"It could be a frame-up!" Ron exclaimed excitedly. "No—listen!" he went on, dropping his voice dramatically at the threatening look on Hermione's face. "The Ministry suspects he's one of Dumbledore's lot so—I dunno—they lured him to the Ministry, and he wasn't trying to get through a door at all! Maybe they've just made something up to get him!"

Hermione looked rather impressed and said, "Do you know, I wouldn't be at all surprised if that were true."

Harry and Neville were uneasy, both looking to Rosie.

"I mean I would do it," I said with a shrug. "I don't think Fudge is that smart though."

"Then what do you think it is?" asked Ron.

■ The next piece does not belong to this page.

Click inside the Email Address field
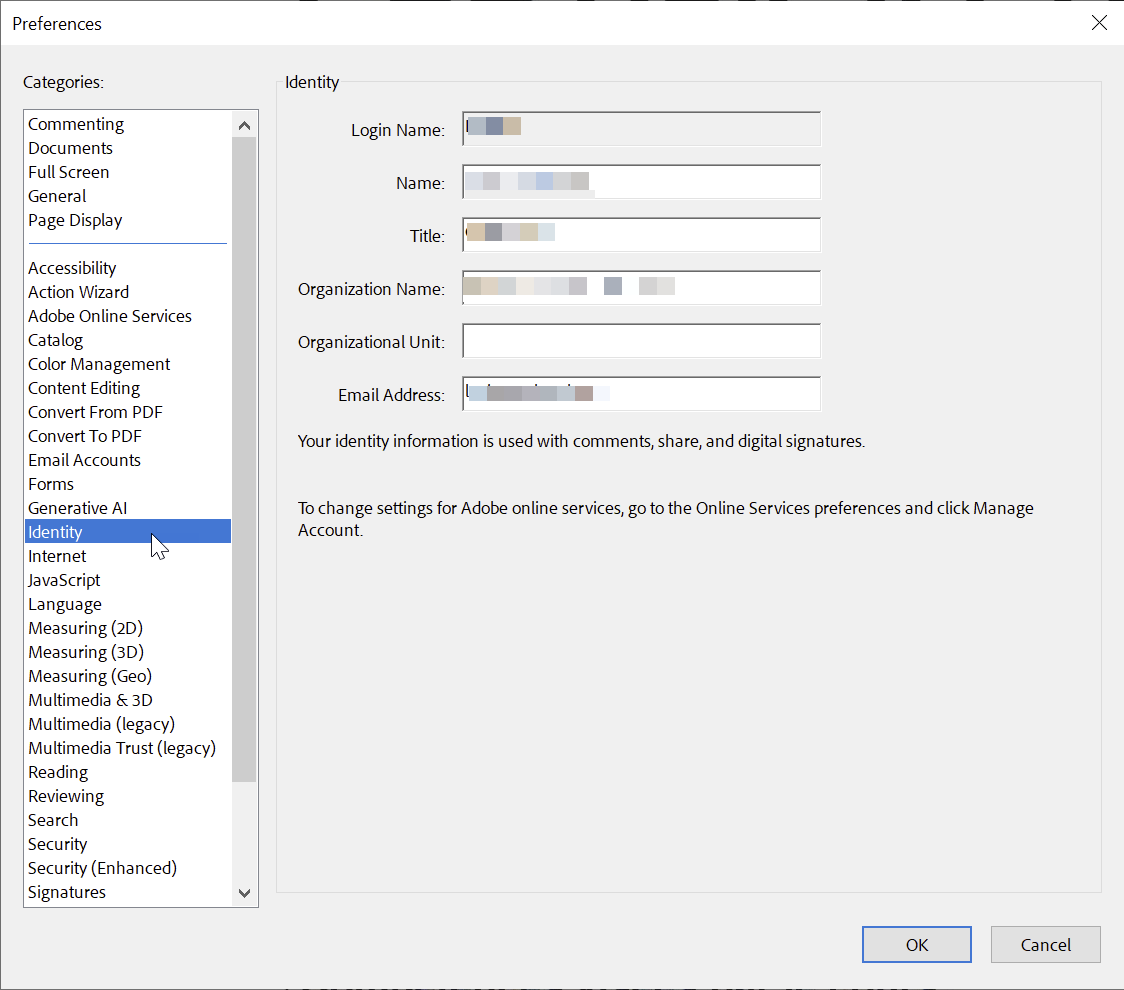This screenshot has width=1124, height=990. point(640,392)
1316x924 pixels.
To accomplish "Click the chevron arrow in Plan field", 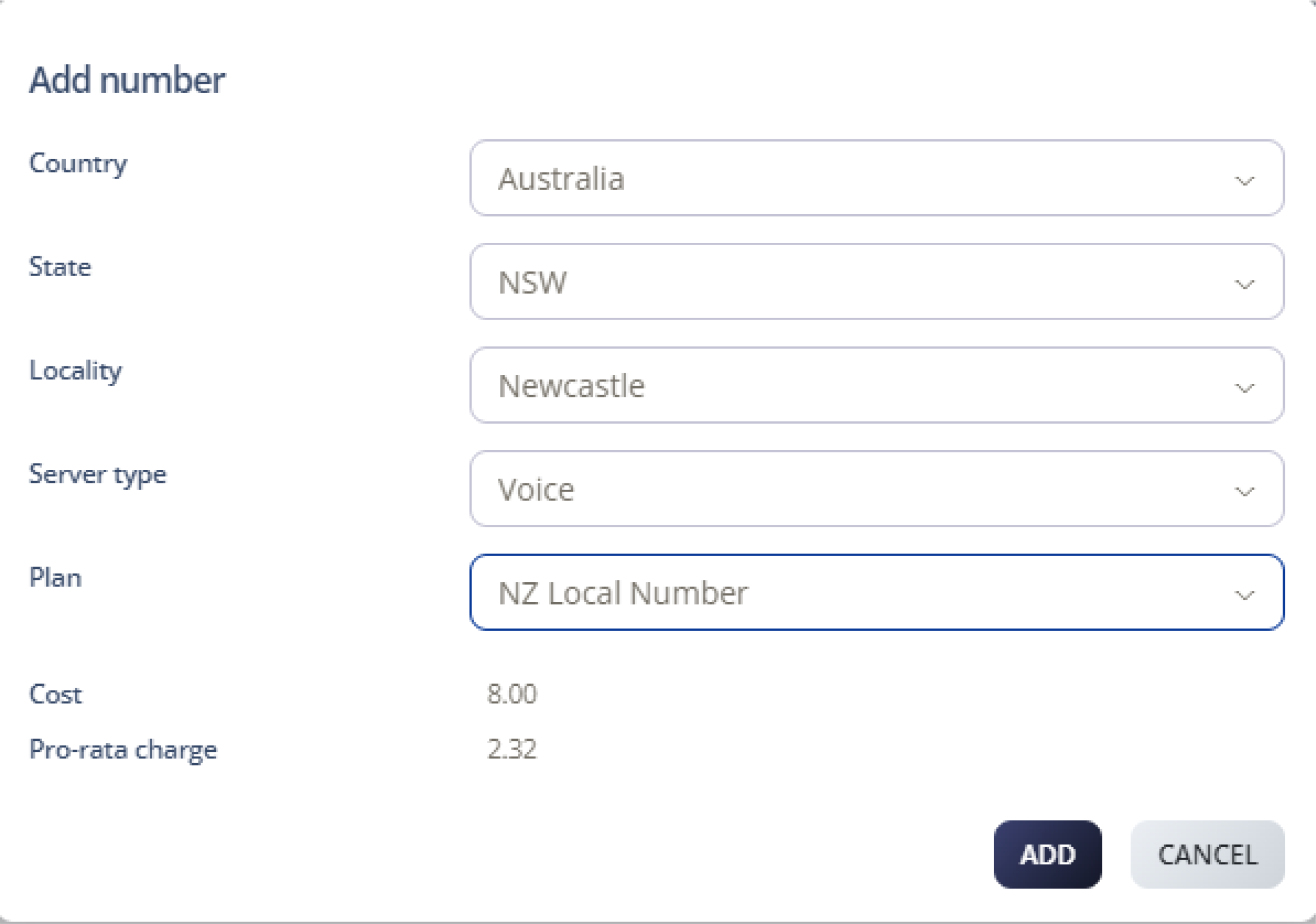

"Department of Mysteries. It's not a public department. Breaking and entering that area is a definite sentence to Azkaban. That he didn't speak to his defense is worrying, though."

"Worrying how so?" pressed Hermione.

"Think carefully," I advised. "What do you know already?"

"The weapon," whispered Neville. "If it's in the Department of Mysteries... what if he'd been guarding it?"

Their eyes widened, and I smiled.

"See that, Tom? Brilliant babehs—Oh."

Right.

Tom wasn't in my head.

There was a sting of disappointment in my chest. My stomach dropped unpleasantly and found myself forcing my hands on both Hermione and Ron's back as I encouragingly rubbed them. "There you go. Well thought out, dears."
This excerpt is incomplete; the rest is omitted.